Sontak saja, Resolusi Jihad tersebut segera disambut angkat senjata oleh segenap warga nahdliyin, baik kiai, santri maupun simpatisannya. Tak terkecuali di Banyuwangi. Menyambut seruan tersebut, para kiai kembali mengorganisir para laskar, baik yang tergabung dalam pasukan Hisbullah, Sabilillah, maupun laskar-laskar lokal lainnya.

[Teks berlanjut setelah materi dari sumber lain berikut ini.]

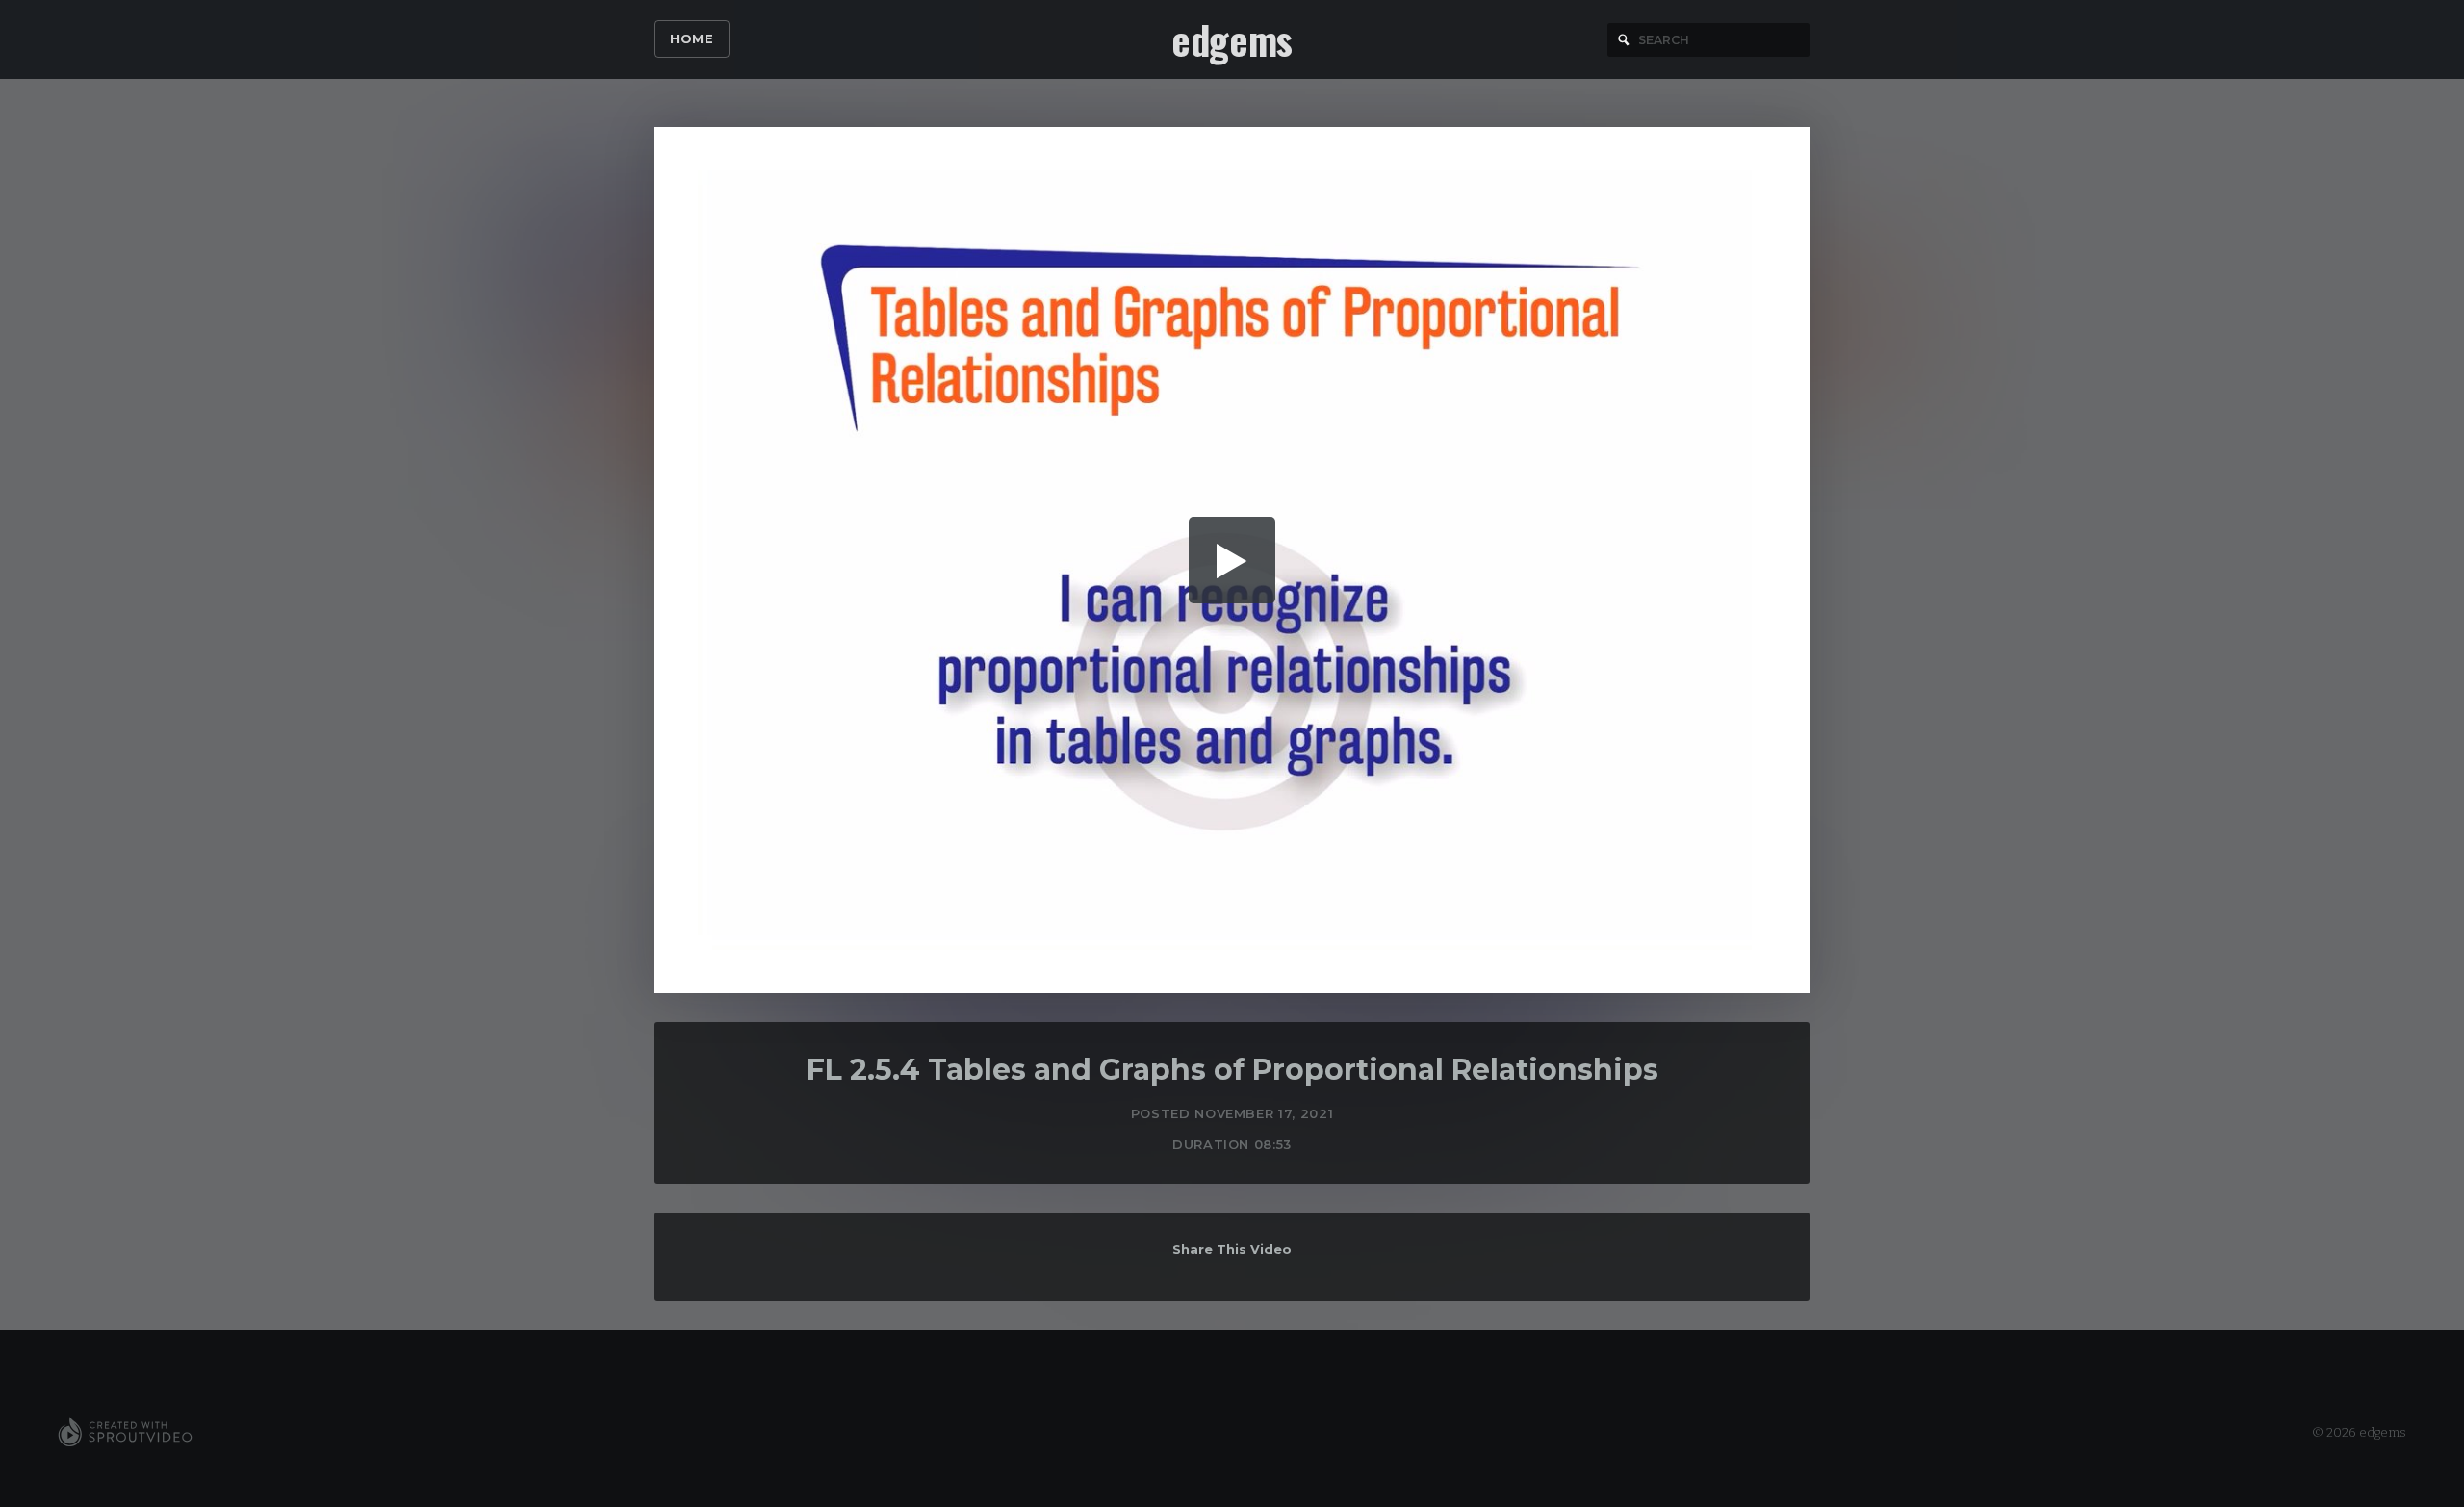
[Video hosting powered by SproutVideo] (125, 1433)
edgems (1232, 39)
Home (692, 38)
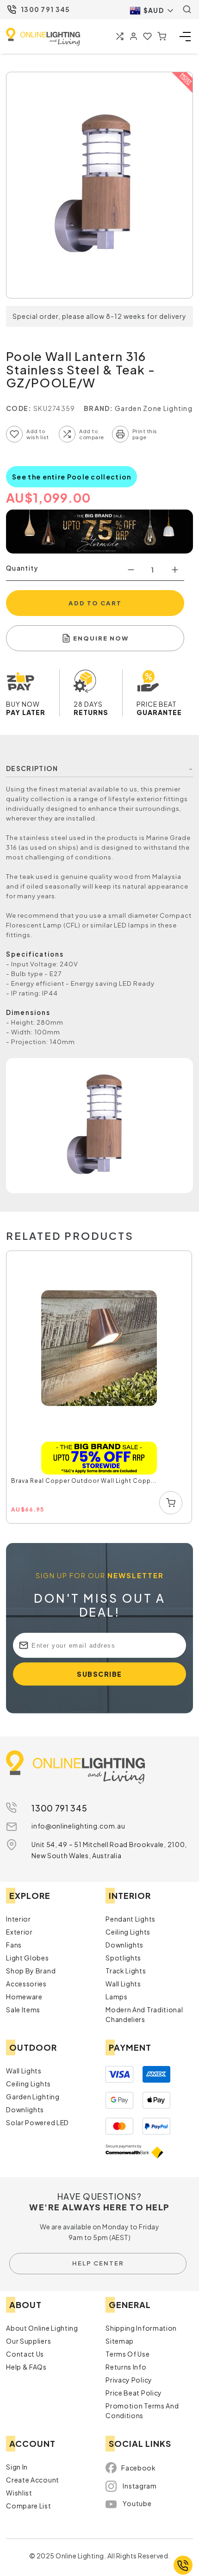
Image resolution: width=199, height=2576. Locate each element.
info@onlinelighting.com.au (78, 1826)
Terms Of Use (127, 2354)
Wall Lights (123, 1983)
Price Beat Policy (134, 2393)
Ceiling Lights (128, 1932)
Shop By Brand (31, 1970)
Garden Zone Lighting (154, 408)
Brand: (98, 408)
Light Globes (27, 1958)
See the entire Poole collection (71, 477)
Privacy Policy (129, 2380)
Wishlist (19, 2493)
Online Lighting (43, 37)
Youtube (137, 2503)
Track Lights (126, 1970)
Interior (18, 1919)
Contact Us (25, 2354)
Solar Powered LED (37, 2122)
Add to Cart (95, 603)
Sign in (17, 2467)
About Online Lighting (42, 2328)
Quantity (22, 568)
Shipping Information (141, 2328)
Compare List (28, 2505)
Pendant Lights (130, 1919)
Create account (32, 2480)
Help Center (98, 2263)
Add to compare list (67, 434)
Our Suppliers (28, 2341)
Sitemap (120, 2341)
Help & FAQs (26, 2367)
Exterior (19, 1932)
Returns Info (126, 2367)
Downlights (124, 1945)
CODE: (19, 408)
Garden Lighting (33, 2096)
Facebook (138, 2468)
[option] (99, 1387)
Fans (14, 1945)
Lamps (117, 1996)
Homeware (24, 1996)
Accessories (26, 1983)
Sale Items (23, 2009)
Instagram (139, 2486)
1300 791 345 (45, 9)
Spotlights (123, 1958)
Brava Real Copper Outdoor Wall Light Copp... (83, 1480)
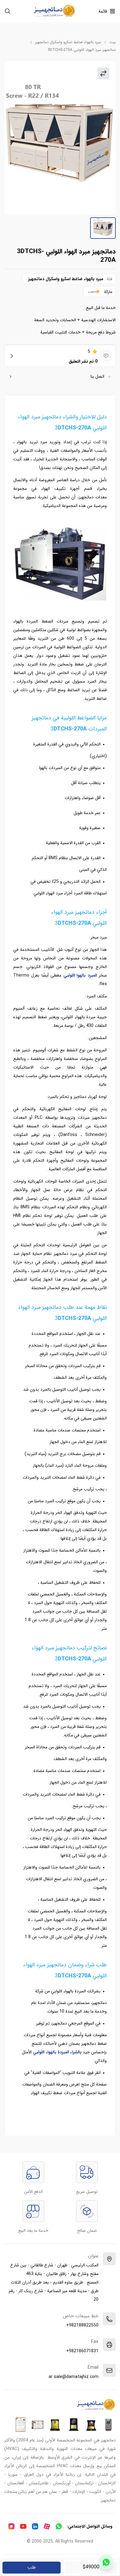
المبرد (92, 975)
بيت (113, 42)
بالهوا (81, 975)
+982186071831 (82, 2351)
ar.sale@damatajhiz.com (73, 2376)
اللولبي (70, 975)
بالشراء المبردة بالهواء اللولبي (57, 2052)
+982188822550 (82, 2325)
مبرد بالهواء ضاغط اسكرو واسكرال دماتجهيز (68, 42)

Di Banyuwangi Kota, muncul beberapa nama kiai yang terlibat dalam mengorganisir massa untuk menghadapi gempuran NICA, baik di pertempuran 10 November di Surabaya maupun pertempuran-pertempuran lain di Banyuwangi. Nama Kiai Saleh Lateng terdengar nyaring dalam perjuangan mempertahankan kemerdekaan.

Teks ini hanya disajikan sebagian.